お肉のお腹

味噌汁には油が入っていなくてすごいなあ、と洗い物をしながら思った。猫はその場で鳴る音には反応するのだが、テレビなどの機器から流れる音にはあまり反応しない。人間が知覚できない領域で、この二つを隔てるものがあるのかもしれない。そう思うと、芸能人なんかの大半は画面越しでしか知覚したことがないことがおそろしく思えてくる。現実よりだいぶダウンスケールな画面越しでしか知覚したことのないアイドルを応援しているのか、といった怖さ、猫が部屋の角を熱心に見つめているような不気味さがある。
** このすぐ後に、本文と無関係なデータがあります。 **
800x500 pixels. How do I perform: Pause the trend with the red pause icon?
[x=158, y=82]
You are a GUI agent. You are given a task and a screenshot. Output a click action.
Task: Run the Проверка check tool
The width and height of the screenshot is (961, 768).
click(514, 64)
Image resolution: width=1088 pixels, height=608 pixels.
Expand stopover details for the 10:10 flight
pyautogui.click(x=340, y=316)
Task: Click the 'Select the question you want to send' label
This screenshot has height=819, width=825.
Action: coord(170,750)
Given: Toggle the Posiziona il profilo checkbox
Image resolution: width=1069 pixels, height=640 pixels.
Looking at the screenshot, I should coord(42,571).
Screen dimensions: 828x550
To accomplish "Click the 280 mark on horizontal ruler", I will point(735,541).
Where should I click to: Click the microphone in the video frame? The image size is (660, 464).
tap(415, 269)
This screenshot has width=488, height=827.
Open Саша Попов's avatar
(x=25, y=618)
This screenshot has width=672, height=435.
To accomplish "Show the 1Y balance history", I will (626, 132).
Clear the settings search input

ベランダにコオロギかゴキブリと思われる虫のきれいな死骸があるのだが、今の時期にきれいに死骸を残す死に方って老衰以外に思いつかない。ゴキブリの中にも、27クラブに入るべくして生まれてたんまりと遊んで早死にするような個体とか、長く細く、みたいなフィロソフィーを掲げて丁寧に生きる個体とか、いるのだろう。のび太とカツオは、頭が良いと思う。Starflyer 59の"Happy Days"という曲を目当てにTooth & Nail RecordsのCD五枚組ボックスセットを買ってしまったのだが、サブスクで"Happy Days Are Here Again"として聴けるものとまったく同じバージョンだった。ここ数日はStarflyer 59、およびTooth & Nailにかなり熱を感じていて、いろいろと調べている。『Leave Here a Stranger』はすでに入手した。このレーベルからは、Starflyer以外にもMorella's ForestやLuxury、Velour 100などのめぼしいバンドがCDを出していて、でも、そのどれもがレアで高い。なぜか流通量が少ないらしく、平均的に入手困難なレーベルだ。今日は秋の始まりみたいな気候をしていて気分が良い。わたしは中学校では図書委員会に所属していて、その活動の一環として、近くの小学校へ行って本や紙芝居の読み聞かせをする、という定期的な催しがあったのだが、「マサチューセッツ」という単語を含むパートを読まなければいけないことになって、なんとか噛まずにやり切ったことを覚えている。ある程度の人数の小学生と、時には教師、時には参観している保護者の前で、あれはすごかった。所詮は小学生に向けた中学生による読み聞かせ、声に出す読み合わせなども特にせずにぶっつけ本番でやっていて、四人くらいでひとチームを作って1ページずつ代わりばんこで読む、といったルールの中わたしに向けられた、「マサチューセッツ」という刃だった。